The devil's in the details and fine print.
While many have welcomed the unfettered reign of the Internet service providers (ISPs) coming to an end in the US in favour of network neutrality, a team of learned legal minds has warned that all might not be as it seems.
The US Federal Communications Commission (FCC) has decided that it will police the Internet to make sure that the large ISPs - telecom and cable companies, mostly - do not force a two-tiered Internet on the American public.
However a group of prominent law professors has warned the FCC that buried in the fine print of its proposed Net Neutrality rules are potential loopholes that if left open could be exploited by the ISPs in connivance with the entertainment cartels to undermine the future of Internet freedom.

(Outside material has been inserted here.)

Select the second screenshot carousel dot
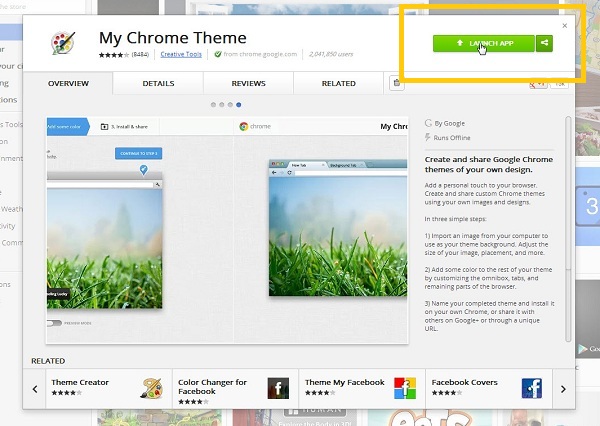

Columbia University Law School professor and Free Press board chair Tim Wu told the Washington Post about the letter (PDF) after submitting it to the FCC.
Wu's co-authors included Stanford Law professor Barbara van Shewick, Harvard Law professor Larry Lessig, Yale Law School's Jack Balkin, South Texas College of Law professor John Blevins and University of Louisville School of Law's Jim Chen.
They said that the FCC's proposed rules don't sufficiently define what the commission means by its use of the terms "non-discrimination" and "reasonable network management".
The law professors agree that the FCC should police the ISPs, but it wants them to have a set of rules that the telecoms and cable firms can't slip out of like the slippery eels that they are.
Using these loopholes the ISPs could block subscribers in the same way that occurred in 2007 when Comcast secretly blocked and stifled its customers' Internet access, effectively preventing or hindering subscribers' use of filesharing applications such as Bit Torrent, the letter warns.
If ISPs have too much leeway that will effectively eliminate Net Neutrality, so it is important that the FCC should be clear as to what it believes the standards should be, they wrote.
Indeed, the devil is in the details, we reckon, so it will be crucial that the FCC gets this right.